▶ **Aufgabenbeschreibung**
Schreiben Sie die folgenden Zeilen wortgetreu ab. Lassen Sie die Bilder dabei weg.

[Zeilen zu Zielkoordinaten]
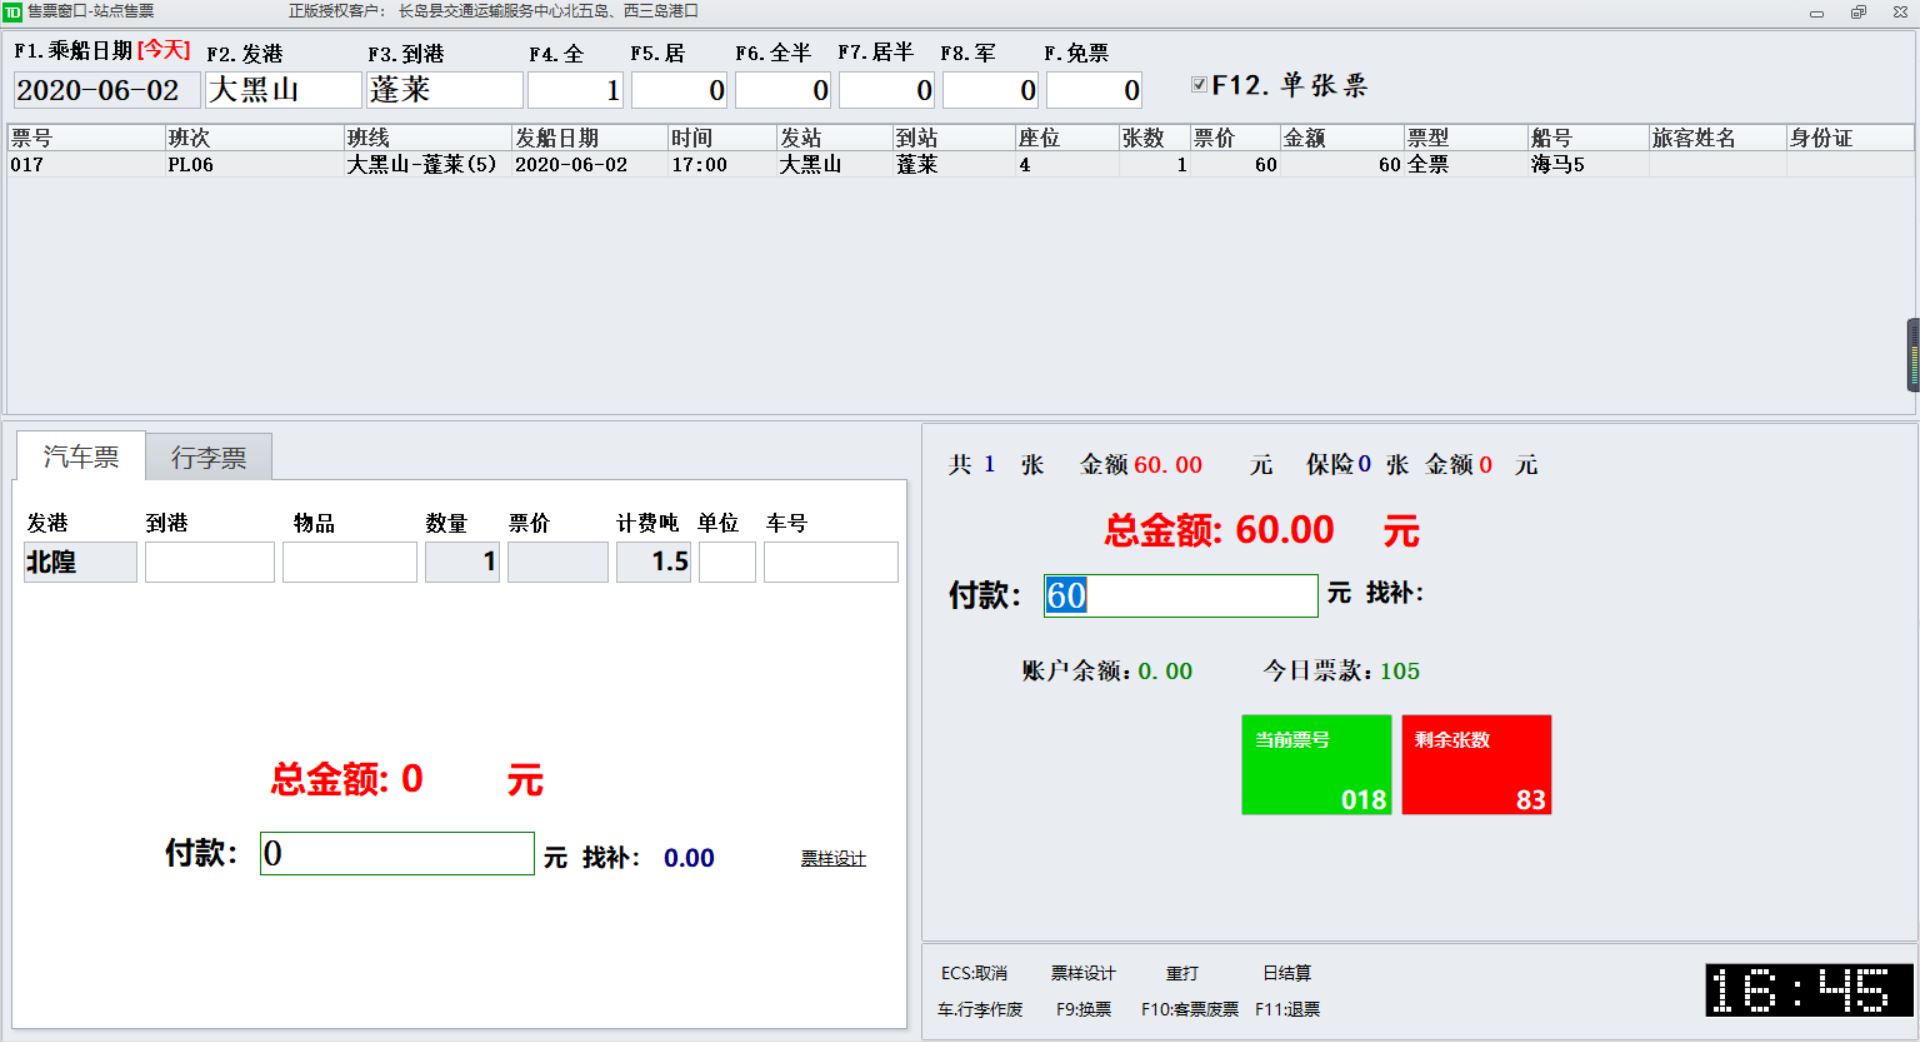Click the app icon in title bar
The image size is (1920, 1042).
(x=12, y=12)
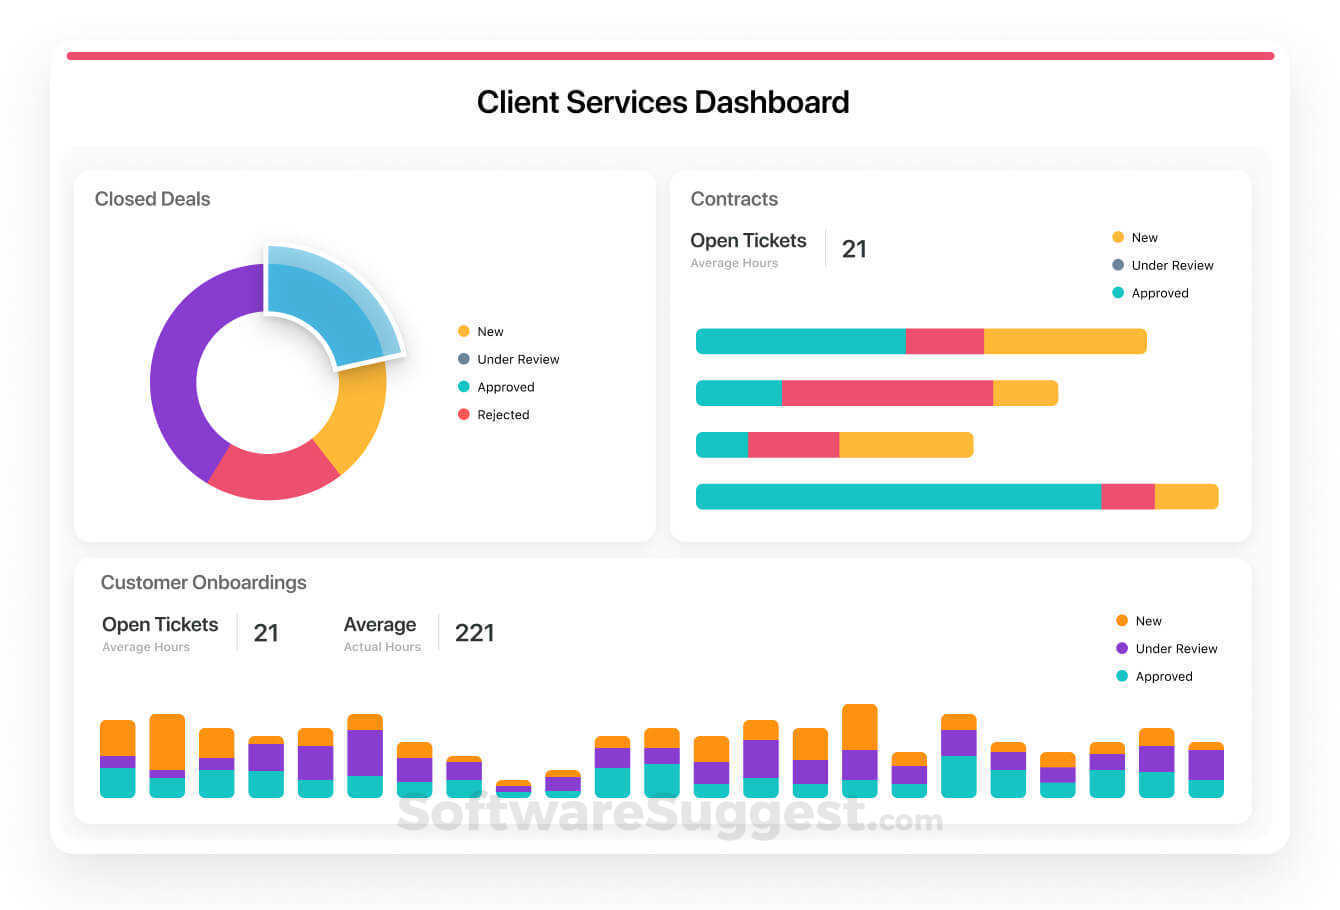Click the highlighted blue donut slice in Closed Deals
This screenshot has height=910, width=1340.
click(x=340, y=300)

▶ **Vollständige Antwort**
Click the app icon in title bar
The image size is (1920, 1042).
(x=12, y=12)
Click the highlighted blue donut slice in Closed Deals
This screenshot has height=910, width=1340.
click(x=340, y=300)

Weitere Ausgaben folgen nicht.